Posted by Matthew Templeton on July 19, 2011 - 11:13am

The AAVSO's network of automated telescopes, AAVSOnet, has been a challenging system to set up.  From an engineering standpoint, all of the people dealing with hardware (especially Arne Henden, Tom Krajci, Tom Smith, and John Gross) have put in an enormous amount of work to get these systems up and running, and a lot goes on behind the scenes that the average user of AAVSOnet probably doesn't see -- which is in itself a testament to how well the system works.  From a software standpoint, a lot has gone on as well.  Many of you are probably familiar with Geir Klingenberg's wonderful VPhot site where you can analyze your images.  That also took a lot of work to get it to where it is right now, and it's a wonderful tool for the community, amateur and professional alike.

One aspect of AAVSOnet that I've been working on with the staff at Headquarters has been the pipeline that glues everything together and gets data from the telescopes to you.  The processing package for all of our telescopes has grown in stages, from Arne's original IRAF and FORTRAN programs -- originally all run by hand by Arne -- to the current system where all of the processing is now done automatically via cron jobs on our computation server.  It's been a fun project to work on with our Astronomical Technologist, Doc Kinne and Technical Assistant, Sara Beck, and I'm pleased with how everything has come together.  We've got a great system that greatly reduces the amount of human intervention that goes into AAVSOnet data processing, and greatly increases the speed at which you get your data.

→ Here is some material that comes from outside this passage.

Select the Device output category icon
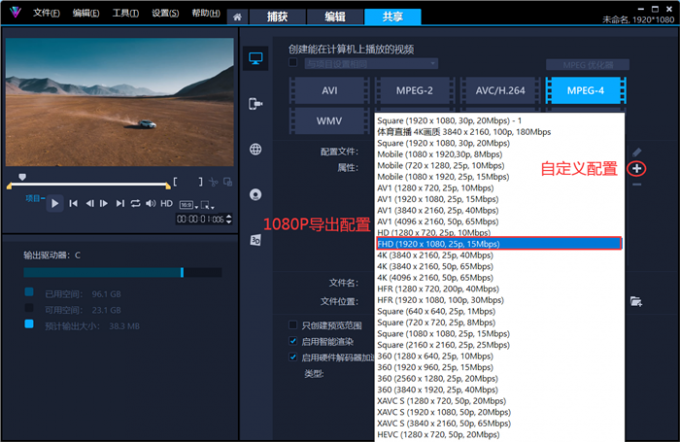Screen dimensions: 680x442 pos(256,103)
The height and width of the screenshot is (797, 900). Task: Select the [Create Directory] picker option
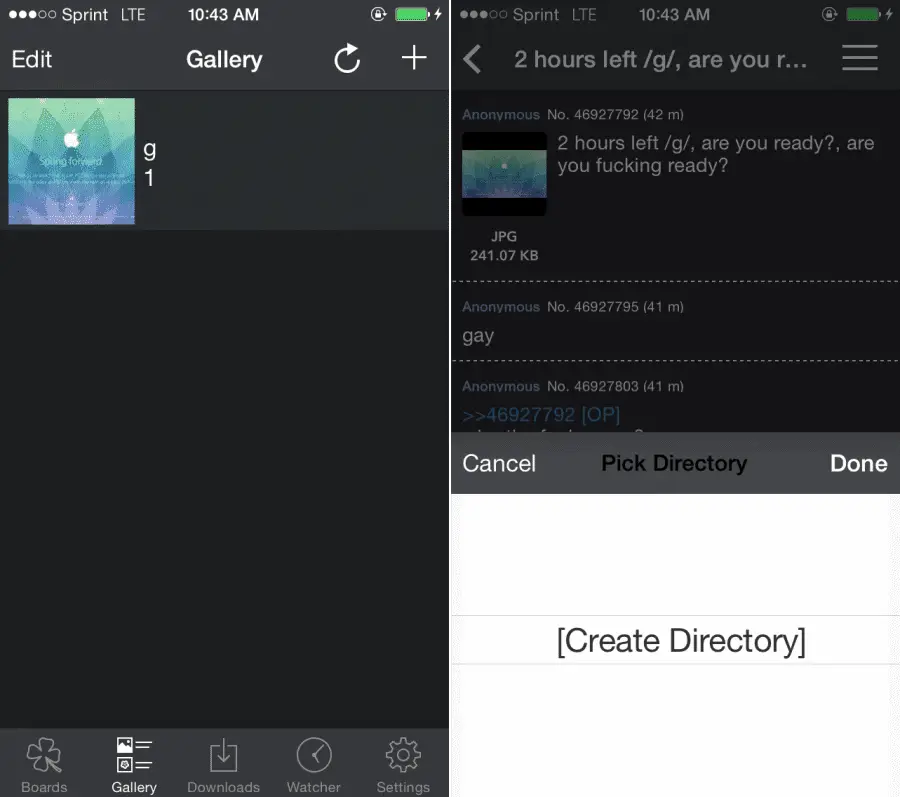(x=680, y=640)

There's a lot that happens behind the scenes to get you your AAVSOnet data.  The local Telescope Operators have to transmit the data to us every night via ftp, and then we take over for the rest of the processing.  When there's raw data available to process, we set in motion a script that does all of the work, getting the results to the staff for review and to you for your own use.  We use a Perl-based master script to control the processing and move files around the network, and to trigger automated versions of Arne's IRAF and FORTRAN programs to do the processing work.  We also create logs of all the data processed in MySQL, and Sara Beck's Java-based Remark-o-matic image review tool greatly increases the speed and efficiency with which staff can review data every night.  What used to be a task that took Arne several hours of time per day to do on his own is now done automatically by our servers, and our staff only take about 15-30 minutes per day to do a quality check of the data.

Doc Kinne and I reached a milestone in AAVSOnet processing this week by setting up the entire system to run autonomously via a UNIX cron job.  On July 6, we had our first night of fully automated processing on one of the telescopes, the Wright 28.  The staff here used to launch the nightly processing script manually, but we finally got all of the bugs worked out to the point where we felt the server could do everything on its own.  Everything seems to check out ok, and so we're now ready to say we're "fully automated".  We'll probably hold off on switching all of the telescopes over to the automated system until after the monsoon season in the southwestern United States, but by September of 2011 I expect that all of AAVSOnet will be fully automated between the telescopes themselves and the data's final destination on VPhot or the AAVSO ftp site.  The system is such that it will also be easy to add new telescopes to AAVSOnet as they're set up.

We certainly have some other things we can automate, and also some ideas for how to improve the system, but we're a long, long way from where we were a few years ago as AAVSOnet was just getting started.  Most importantly, we've lowered the time required from Arne and the rest of the staff to get AAVSOnet data to the users.  That gets you your data faster, and makes it easier for staff to work with AAVSOnet and do the many other tasks that it takes to keep AAVSO Headquarters going.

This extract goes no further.